Wednesday, May 01, 2013

Tarzan 101 | Tarzan and the City of Gold



Celebrating Tarzan's 101st anniversary by walking through Scott Tracy Griffin's Tarzan: The Centennial Celebration.

Tarzan and the City of Gold sounds like reheated material at first. There's another lost city with another white queen who falls in love with Tarzan, but the novel goes beyond that concept in a couple of interesting ways. First, Tarzan is genuinely fascinated with Queen Nemone in a way that should make Jane fans nervous, but the book also focuses on palace intrigue in a cool way as the city's nobility seek to get rid of Tarzan and take more power and influence for themselves.

There are actually two cities in the novel, the titular one as well as a City of Ivory that Burroughs intended to spin off into a sequel. The second story was never written, but the cities of Cathne and Athne did eventually return in Tarzan the Magnificent.

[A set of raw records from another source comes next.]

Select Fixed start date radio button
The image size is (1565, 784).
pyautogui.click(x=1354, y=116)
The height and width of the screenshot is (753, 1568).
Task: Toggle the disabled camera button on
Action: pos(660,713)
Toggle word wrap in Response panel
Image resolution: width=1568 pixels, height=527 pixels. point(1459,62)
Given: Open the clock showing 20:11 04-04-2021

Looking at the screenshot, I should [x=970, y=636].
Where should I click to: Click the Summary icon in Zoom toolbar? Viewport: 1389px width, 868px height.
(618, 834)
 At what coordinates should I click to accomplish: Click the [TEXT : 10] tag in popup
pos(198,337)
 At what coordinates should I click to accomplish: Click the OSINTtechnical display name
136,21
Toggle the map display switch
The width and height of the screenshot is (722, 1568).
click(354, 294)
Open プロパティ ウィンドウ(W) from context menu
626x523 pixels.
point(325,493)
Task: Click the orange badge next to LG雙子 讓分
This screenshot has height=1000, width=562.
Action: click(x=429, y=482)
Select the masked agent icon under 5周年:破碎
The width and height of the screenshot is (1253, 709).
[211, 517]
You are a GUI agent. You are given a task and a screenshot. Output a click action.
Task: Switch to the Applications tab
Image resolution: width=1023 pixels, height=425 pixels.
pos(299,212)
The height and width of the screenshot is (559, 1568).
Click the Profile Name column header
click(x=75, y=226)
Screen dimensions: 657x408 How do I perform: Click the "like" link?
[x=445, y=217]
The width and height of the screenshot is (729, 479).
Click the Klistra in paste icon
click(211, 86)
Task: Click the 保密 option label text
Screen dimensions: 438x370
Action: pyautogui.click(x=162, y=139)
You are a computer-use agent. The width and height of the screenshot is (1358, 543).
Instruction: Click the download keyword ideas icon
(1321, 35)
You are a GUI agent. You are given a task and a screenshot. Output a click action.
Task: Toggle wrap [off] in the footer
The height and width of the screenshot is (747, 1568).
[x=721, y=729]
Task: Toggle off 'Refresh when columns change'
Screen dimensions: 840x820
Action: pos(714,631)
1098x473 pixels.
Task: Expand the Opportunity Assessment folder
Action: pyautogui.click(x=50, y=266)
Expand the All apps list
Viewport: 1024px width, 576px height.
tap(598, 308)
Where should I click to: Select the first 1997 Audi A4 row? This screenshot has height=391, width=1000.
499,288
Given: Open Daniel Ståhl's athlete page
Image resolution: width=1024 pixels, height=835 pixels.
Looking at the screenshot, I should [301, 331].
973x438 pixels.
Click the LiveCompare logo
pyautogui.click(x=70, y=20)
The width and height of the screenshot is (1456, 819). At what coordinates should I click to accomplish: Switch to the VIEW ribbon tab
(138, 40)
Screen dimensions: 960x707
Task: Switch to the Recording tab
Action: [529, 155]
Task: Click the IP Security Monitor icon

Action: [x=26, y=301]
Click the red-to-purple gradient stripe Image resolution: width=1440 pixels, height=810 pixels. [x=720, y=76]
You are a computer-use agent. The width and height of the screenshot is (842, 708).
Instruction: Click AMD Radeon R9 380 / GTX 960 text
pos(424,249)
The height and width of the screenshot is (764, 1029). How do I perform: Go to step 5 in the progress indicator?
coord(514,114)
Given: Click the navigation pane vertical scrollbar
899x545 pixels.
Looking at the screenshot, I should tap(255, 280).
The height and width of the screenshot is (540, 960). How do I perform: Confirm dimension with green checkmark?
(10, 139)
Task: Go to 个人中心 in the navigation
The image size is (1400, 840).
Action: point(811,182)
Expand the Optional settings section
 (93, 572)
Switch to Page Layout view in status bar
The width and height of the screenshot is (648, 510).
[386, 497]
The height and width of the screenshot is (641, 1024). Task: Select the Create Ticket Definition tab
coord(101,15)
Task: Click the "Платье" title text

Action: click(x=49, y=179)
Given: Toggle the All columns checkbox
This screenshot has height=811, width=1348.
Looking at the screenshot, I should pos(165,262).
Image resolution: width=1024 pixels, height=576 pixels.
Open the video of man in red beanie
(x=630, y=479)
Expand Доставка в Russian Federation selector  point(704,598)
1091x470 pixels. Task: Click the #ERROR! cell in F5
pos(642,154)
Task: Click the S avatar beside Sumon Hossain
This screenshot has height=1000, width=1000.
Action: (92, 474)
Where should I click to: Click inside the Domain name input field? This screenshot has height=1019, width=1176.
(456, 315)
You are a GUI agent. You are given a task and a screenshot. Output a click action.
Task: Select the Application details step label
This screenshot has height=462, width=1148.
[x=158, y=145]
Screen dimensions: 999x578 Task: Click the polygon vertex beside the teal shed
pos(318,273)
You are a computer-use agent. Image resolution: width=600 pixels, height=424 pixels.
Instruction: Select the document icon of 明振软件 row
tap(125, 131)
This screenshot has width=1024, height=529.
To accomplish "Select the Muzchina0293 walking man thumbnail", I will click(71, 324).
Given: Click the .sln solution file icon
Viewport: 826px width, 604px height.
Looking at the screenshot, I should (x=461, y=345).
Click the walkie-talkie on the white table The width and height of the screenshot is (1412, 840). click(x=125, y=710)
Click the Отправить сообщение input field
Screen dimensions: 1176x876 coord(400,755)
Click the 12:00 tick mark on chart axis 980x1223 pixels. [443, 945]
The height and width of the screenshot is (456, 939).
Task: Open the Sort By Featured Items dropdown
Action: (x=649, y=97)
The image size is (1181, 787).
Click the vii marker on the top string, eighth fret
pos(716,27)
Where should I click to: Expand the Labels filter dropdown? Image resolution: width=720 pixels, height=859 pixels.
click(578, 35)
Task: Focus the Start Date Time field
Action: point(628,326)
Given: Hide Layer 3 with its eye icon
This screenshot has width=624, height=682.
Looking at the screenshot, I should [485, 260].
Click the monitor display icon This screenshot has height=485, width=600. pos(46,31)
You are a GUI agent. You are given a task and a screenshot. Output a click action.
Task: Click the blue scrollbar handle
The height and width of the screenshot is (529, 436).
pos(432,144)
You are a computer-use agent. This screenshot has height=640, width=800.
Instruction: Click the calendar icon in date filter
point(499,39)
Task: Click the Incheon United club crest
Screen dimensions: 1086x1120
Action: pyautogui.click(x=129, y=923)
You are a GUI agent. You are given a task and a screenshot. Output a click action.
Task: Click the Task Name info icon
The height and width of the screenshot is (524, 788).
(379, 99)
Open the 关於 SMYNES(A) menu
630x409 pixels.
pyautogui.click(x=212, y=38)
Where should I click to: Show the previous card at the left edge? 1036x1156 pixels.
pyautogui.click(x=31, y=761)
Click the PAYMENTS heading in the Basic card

Griffin includes a supplemental chapter called "Femmes Fatales" that isn't exactly about what the title suggests. It does include some dangerous women, but is really about all of Tarzan's romantic interests over the years. Three of them (Countess Olga de Coude, a nameless dancing girl, and La of Opar) appeared in The Return of Tarzan while the ape-man was separated (forever, as far as he knew) from Jane, but the list continues even after Tarzan and Jane were married. In addition to Nemone, there's German spy Bertha Kircher, whom Tarzan met in Tarzan the Untamed when he thought Jane was dead, and Teeka, the ape with whom Tarzan fell in love in Jungle Tales.

Griffin mentions a bunch of other women too, most of whom had feelings for Tarzan that were unrequited by him, like Janzara from Ant Men, Mentheb from Forbidden City, and Itzl Cha and Patricia Leigh-Burden from Castaways. Griffin also includes a thumbnail gallery of nine paintings by Joe Jusko that depict women from the Tarzan novels, including Balza (Lion Man), Janette Laon (Castaways), Rhonda Terry (Lion Man), Magra (Forbidden City), and Meriem (Son of Tarzan), in addition to some of the others he discussed in the chapter.